Economic empowerment of tobacco growing communities and environmental conservation are crucial in addressing child labour.
This was disclosed during a social marketing event of cook stoves that are made by Women Agribusiness Groups (WAGs) and Youth Producer Clubs (YPCs) at Chitekwe Village in Traditional Authority Chimutu in Lilongwe District.
The event was organized by Winrock International and JTI Leaf Technicians under the Achieving Reduction in Support of Education (ARISE) project which is funded by the Japan Tobacco International (JTI).
Launched in 2011, the ARISE project is jointly implemented by Winrock International and the International Labour Organization (ILO) and uses an integrated approach that addresses the social and economic challenges that drive small-scale farmers to employ children in hazardous work through increasing access to quality education, raising awareness on child labour and improving the livelihoods of the tobacco growing communities.

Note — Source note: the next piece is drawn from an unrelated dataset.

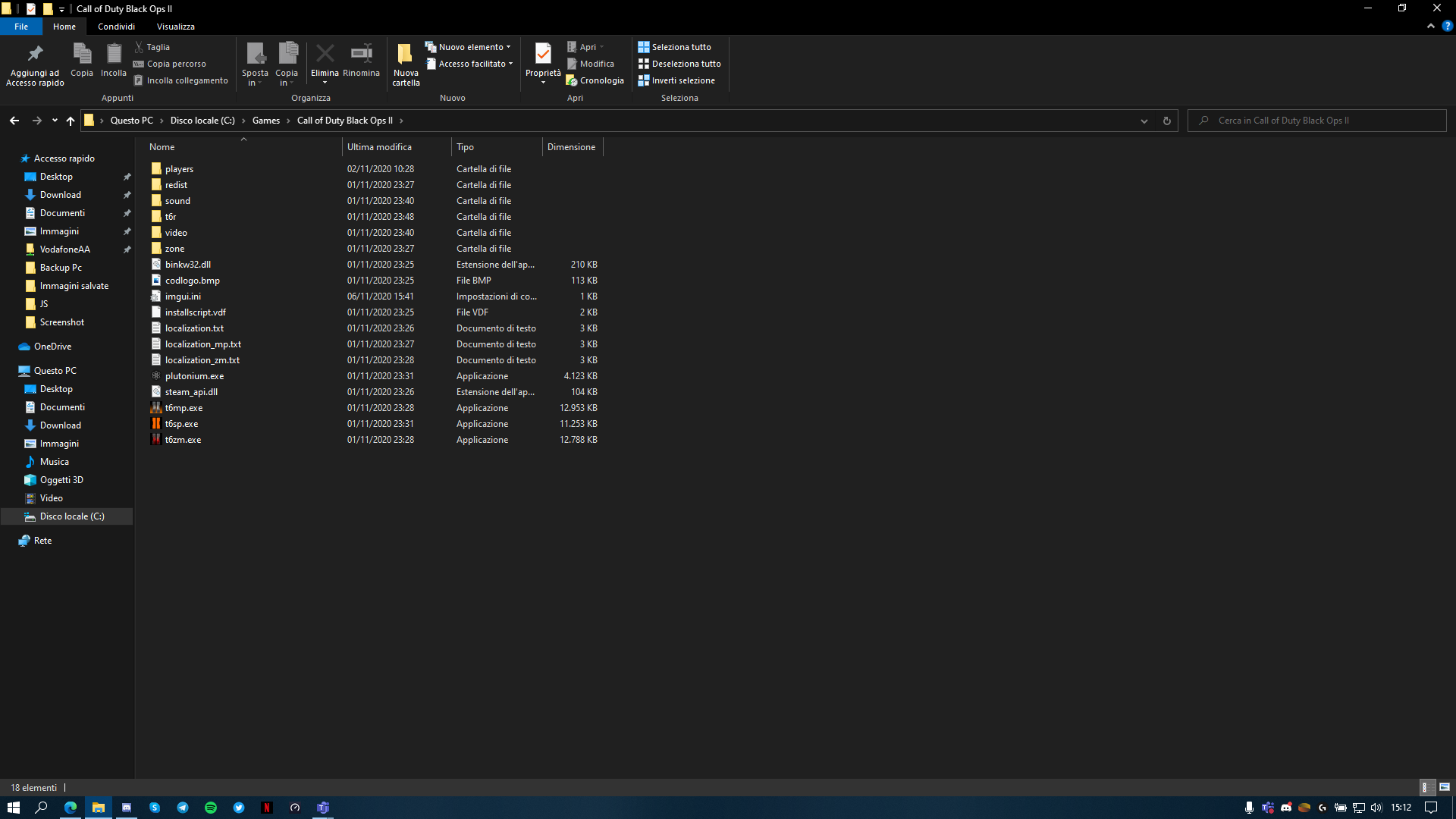
Task: Collapse the ribbon with the chevron arrow
Action: (x=1431, y=26)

The project is implemented in 28 communities in Traditional Authority Chimutu in Lilongwe district and Traditional Authorities Ganya, Kwataine and Kambilonje in Ntcheu district as well as recently in Traditional Authorities Kayembe and Dzoole in Dowa District.
Speaking during the event, Assistant Labour Officer for Lilongwe District, Patricia Lembo hailed ARISE project for using innovative approaches to address child labour among smallholder tobacco farming communities.

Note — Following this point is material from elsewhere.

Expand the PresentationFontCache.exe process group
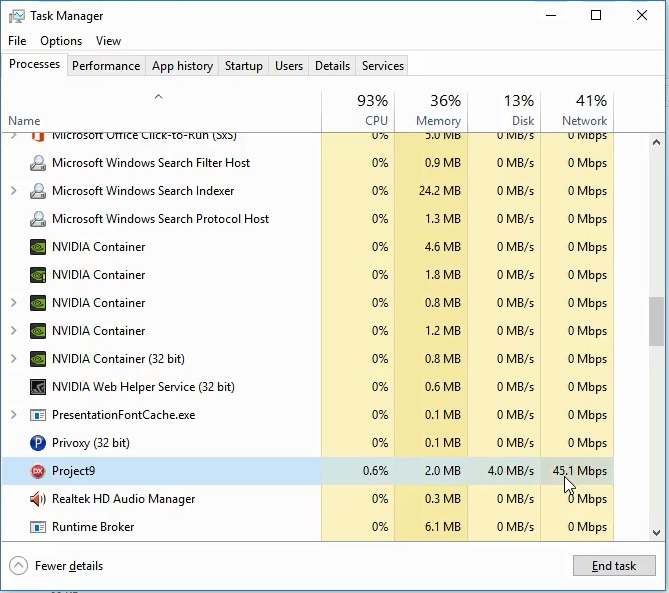669x593 pixels. click(13, 415)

“ARISE is empowering communities to use viable and environmental friendly technologies to address child labour. These cook stoves will generate income for the women and also help to conserve the environment, hence tobacco farmers will not be sending children to fetch firewood for curing tobacco.” She said.
In his remarks, Program Director for Winrock International in Malawi Dalitso Baloyi said that ARISE project is aimed at fostering change and ensuring that tobacco farming communities are empowered to appreciate and address the child labour problem.
He hailed the communities for embracing the production of cook stoves and encouraged them to make sure that all of their children are going to school.
“We believe that behaviour change and improving household incomes of communities are crucial in addressing the child labour problem. We are witnessing positive changes in most of the communities we are working in and we will continue to work together with various stakeholders to sustain the change,” continued Baloyi.
Group Village Headman Chiponde said that the ARISE project has facilitated a drastic decrease of child labour cases in the area citing that before the ARISE project, some children were engaged in tobacco farming and molding of bricks and now the situation is completely different.
Apart from the cook stoves, the project is also among other interventions; promoting mushroom production and marketing, fostering equitable gender and power relations through the Gender Action Learning System (GALS) methodology, improving literacy and numeracy of smallholder tobacco farmers through the REFLECT methodology, creating child friendly schools through supporting teachers, empowering and mobilizing tobacco farming communities to come together to address structural and emerging causes of child labour and finding solutions to addressing them as well as fostering child labour mainstreaming and integration in key community and district planning instruments. Statistics indicate that about 52 percent of child labourers are in the agriculture sector.
The Malawi Government has included child labour reduction and elimination as one of the key priority areas in the Malawi Growth and Development Strategy (MGDS) II.